The New Testament is best divided into two sections. First come the four gospels, the record of the message of Good News brought by Jesus. Then the letters written by Paul and other apostolic figures to the nascent churches of Mediterranean Christianity, to give them instruction and help to solve their problems, but also to be a source of understanding and guidance for every generation of Christians. The last book of the Bible, the Revelation to John, sums all up in the vision of deliverance from persecution and a glorious establishment of the reign of God in the New Jerusalem.

This Reader’s Edition of The New Jerusalem Bible is based on the much larger Regular Edition first published in 1985. While the biblical text remains unchanged, the notes and introductory material have been pared to make the volume more accessible and manageable. There will be questions left unanswered here for which the answer can be found in the Regular Edition. The index of Personal Names and the Chronological Table at the end have been simplified. A new help has, however, been added, in the form of a Theological Glossary; this gives succinct notes on nearly 200 key words and concepts of the Bible; each note ends with half a dozen references to the key passages in the Bible for the concept, thus providing also a sort of mini-concordance. 

The translation follows the original Hebrew, Aramaic and Greek texts. For the Old Testament (OT) the ‘Massoretic Text’ (MT), established in the 8–9th centuries AD by Jewish scholars, is used. Only when this presents insuperable difficulties have emendations or other versions, such as the ancient Greek translation begun in 200 BC at Alexandria, the ‘Septuagint’ (abbreviated ‘LXX’), been used. In certain OT books passages exist only in the LXX version; these passages have been printed in italics. Italics are used also, and in the New Testament (NT) exclusively, to indicate quotations from other books of the Bible. Occasionally the verse-numbering shows a disturbed order; the verse-numbers always follow the MT, but versions or logic may show that another order of printing the verses is preferable. On occasion also a gap may be left (. . .); this indicates an unintelligible word or an incomplete sentence in the original, which scholars have not been able to fill out satisfactorily. Brackets in the OT text indicate that the passage is considered a gloss, an addition or explanation later than the original text. = This sign indicates a parallel passage within the same book. It also can signify simply ‘equals’. ‖ indicates a parallel passage within another book.
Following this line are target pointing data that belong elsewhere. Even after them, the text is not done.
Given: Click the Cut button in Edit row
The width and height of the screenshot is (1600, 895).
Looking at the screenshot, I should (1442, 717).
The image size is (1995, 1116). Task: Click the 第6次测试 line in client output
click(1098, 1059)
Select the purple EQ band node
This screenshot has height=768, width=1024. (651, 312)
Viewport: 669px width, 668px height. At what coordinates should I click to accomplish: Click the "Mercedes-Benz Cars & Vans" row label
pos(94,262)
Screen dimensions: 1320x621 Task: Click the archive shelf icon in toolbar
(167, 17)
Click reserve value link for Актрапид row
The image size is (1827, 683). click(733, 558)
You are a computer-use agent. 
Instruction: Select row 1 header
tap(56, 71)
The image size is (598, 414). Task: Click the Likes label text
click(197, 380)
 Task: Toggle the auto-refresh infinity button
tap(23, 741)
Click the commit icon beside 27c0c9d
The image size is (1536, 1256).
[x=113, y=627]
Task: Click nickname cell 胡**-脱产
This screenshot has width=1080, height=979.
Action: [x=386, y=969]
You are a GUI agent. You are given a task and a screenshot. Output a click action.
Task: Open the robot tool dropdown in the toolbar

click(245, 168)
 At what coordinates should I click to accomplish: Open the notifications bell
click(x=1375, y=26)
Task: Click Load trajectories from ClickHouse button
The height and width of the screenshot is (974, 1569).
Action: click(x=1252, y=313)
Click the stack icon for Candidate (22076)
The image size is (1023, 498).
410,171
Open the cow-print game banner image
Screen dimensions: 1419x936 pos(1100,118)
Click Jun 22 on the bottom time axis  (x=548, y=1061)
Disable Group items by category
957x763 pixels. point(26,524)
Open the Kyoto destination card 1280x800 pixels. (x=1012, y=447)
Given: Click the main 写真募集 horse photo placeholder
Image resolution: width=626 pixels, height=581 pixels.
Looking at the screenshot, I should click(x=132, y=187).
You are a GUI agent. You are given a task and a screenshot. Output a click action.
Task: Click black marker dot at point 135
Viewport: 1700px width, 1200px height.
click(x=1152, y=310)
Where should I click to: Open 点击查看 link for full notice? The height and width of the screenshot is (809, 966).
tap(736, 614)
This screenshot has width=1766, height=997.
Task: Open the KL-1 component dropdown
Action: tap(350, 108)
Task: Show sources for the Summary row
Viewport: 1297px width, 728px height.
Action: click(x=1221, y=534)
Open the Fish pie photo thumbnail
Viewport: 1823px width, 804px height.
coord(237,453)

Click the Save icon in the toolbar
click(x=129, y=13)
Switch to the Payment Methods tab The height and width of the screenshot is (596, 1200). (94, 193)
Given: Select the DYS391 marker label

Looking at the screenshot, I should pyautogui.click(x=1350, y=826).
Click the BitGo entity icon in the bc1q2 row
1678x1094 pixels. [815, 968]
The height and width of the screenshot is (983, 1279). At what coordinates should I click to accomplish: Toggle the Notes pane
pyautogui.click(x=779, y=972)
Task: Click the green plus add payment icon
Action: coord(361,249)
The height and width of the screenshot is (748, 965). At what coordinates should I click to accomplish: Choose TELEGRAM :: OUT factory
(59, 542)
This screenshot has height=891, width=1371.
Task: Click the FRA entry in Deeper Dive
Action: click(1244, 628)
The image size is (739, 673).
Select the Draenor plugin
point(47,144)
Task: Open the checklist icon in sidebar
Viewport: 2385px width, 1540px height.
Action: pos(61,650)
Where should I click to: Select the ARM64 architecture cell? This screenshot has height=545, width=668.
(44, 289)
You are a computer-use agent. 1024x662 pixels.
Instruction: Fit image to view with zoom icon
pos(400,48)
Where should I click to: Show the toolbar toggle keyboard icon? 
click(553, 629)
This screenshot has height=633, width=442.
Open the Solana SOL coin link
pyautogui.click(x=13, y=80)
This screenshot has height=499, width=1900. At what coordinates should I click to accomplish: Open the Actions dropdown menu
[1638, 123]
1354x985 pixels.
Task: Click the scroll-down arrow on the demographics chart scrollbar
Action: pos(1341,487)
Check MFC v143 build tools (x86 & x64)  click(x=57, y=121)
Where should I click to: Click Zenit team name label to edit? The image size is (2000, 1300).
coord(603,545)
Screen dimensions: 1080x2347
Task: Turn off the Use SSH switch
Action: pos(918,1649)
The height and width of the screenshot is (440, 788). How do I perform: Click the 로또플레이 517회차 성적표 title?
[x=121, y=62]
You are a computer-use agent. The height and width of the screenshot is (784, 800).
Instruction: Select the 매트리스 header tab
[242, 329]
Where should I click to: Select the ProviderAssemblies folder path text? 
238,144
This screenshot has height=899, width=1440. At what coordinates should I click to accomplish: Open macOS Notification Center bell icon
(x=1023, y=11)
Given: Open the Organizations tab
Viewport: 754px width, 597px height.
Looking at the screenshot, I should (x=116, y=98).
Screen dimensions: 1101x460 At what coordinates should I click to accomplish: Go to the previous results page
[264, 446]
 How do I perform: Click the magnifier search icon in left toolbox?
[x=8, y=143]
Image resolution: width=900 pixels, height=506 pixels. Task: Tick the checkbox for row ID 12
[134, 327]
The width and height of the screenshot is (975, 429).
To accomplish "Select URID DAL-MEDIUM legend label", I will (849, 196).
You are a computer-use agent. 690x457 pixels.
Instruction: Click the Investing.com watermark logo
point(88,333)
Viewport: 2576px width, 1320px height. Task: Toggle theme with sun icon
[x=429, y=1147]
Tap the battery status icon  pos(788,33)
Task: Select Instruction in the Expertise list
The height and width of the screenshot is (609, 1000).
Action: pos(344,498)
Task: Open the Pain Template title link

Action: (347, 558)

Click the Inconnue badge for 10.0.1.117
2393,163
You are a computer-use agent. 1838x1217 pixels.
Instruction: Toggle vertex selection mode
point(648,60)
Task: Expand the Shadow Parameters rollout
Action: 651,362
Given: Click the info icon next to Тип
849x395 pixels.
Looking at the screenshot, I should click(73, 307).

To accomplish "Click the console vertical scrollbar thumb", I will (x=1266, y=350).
The work of many devoted scholars has contributed to this Bible: those who produced the parent Bible de Jérusalem in 1956, the collaborators on the first English Jerusalem Bible (1966), the revisers of the Bible de Jérusalem (1973), and those who combined to produce the Regular Edition of The New Jerusalem Bible in 1985. The grateful reader might spare a prayer of thanks and blessing on them.

‘So now let us begin our narrative, without adding any more to what has been said above; there would be no sense in expanding the preface to the history and curtailing the history itself (2 Mc 2:32).